* Extract *
***

For a Hawkes process observed over $[0, T]$ with events $\{t_1, ..., t_n\}$, the log-likelihood is:

$$\log L = \sum_{i=1}^{n} \log \lambda(t_i) - \int_0^T \lambda(s) ds$$

For the exponential kernel, the integral has a closed form:

$$\int_0^T \lambda(s) ds = \mu T + \frac{\alpha}{\beta} \sum_{i=1}^{n} \left(1 - e^{-\beta(T - t_i)}\right)$$

### Recursive Computation of Intensity

Define $R_i = \sum_{j<i} e^{-\beta(t_i - t_j)}$, then:

$$R_i = e^{-\beta(t_i - t_{i-1})}(1 + R_{i-1})$$

This allows $O(n)$ computation instead of $O(n^2)$.

In [None]:
def hawkes_log_likelihood(params: np.ndarray, events: np.ndarray, T: float) -> float:
    """
    Compute negative log-likelihood for Hawkes process with exponential kernel.
    Uses efficient recursive computation.
    
    Parameters:
    -----------
    params : np.ndarray
        Parameters [mu, alpha, beta]
    events : np.ndarray
        Event times
    T : float
        Observation window end time
        
    Returns:
    --------
    float : Negative log-likelihood (for minimization)
    """
    mu, alpha, beta = params
    
    # Check parameter validity
    if mu <= 0 or alpha <= 0 or beta <= 0:
        return np.inf
    if alpha / beta >= 1:  # Non-stationary
        return np.inf
    
    n = len(events)
    if n == 0:
        return mu * T  # Just baseline
    
    # Compute R values recursively (efficient O(n) computation)
    R = np.zeros(n)
    R[0] = 0
    for i in range(1, n):
        dt = events[i] - events[i-1]
        R[i] = np.exp(-beta * dt) * (1 + R[i-1])
    
    # Log-likelihood: sum of log(lambda(t_i))
    lambda_vals = mu + alpha * R
    if np.any(lambda_vals <= 0):
        return np.inf
    
    log_likelihood = np.sum(np.log(lambda_vals))

***

* Source excerpt *
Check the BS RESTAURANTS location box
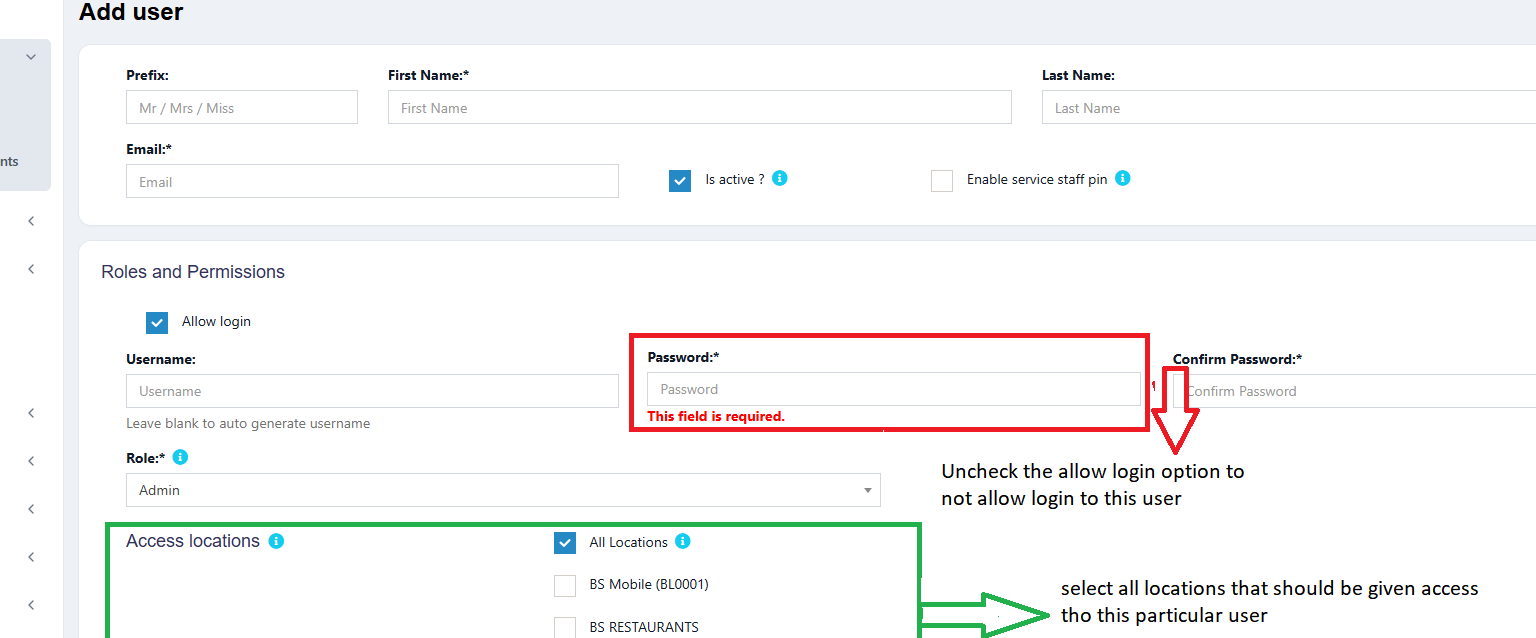 tap(565, 627)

***

* Work instructions *
In the Hawkes process text, what value does the function return when the ratio of alpha to beta is 1 or greater?

* Written answer *
It returns `np.inf`, because the process is non-stationary.